*Data to use*.
<<<<

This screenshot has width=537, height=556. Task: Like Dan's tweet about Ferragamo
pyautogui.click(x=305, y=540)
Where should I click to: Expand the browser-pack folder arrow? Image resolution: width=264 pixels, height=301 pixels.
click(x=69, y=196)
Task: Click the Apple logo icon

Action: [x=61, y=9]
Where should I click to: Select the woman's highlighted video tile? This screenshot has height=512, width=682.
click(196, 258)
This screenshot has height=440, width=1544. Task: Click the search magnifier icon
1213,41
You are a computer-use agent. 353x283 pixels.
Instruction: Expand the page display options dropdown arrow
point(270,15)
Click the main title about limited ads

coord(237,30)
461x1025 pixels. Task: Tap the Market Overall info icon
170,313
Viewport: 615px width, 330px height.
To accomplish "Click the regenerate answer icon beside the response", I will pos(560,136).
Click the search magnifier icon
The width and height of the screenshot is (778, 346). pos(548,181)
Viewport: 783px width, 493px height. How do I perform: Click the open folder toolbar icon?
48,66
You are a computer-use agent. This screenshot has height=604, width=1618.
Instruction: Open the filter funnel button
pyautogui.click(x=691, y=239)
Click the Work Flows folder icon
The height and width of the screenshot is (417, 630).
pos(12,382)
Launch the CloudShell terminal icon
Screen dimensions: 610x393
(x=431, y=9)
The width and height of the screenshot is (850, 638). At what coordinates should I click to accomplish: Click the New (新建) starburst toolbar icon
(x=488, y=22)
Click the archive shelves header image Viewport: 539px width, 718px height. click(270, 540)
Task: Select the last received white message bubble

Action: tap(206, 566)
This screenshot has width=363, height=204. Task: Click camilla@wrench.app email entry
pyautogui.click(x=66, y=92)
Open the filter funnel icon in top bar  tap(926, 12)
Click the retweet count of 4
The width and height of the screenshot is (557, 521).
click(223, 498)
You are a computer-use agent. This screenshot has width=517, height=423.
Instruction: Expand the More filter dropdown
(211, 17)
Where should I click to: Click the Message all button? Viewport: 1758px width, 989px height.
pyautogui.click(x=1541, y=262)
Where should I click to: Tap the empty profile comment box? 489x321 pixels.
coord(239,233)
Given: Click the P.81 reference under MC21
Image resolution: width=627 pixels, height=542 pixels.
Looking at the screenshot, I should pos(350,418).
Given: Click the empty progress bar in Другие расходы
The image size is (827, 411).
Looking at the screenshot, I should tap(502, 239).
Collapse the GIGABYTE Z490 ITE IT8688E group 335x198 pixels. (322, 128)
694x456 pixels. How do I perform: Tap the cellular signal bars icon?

>>>>

*Exercise brief*.
Count the lines in the records above that contain the word "Given", and give only the number.

*Finished exercise*.
2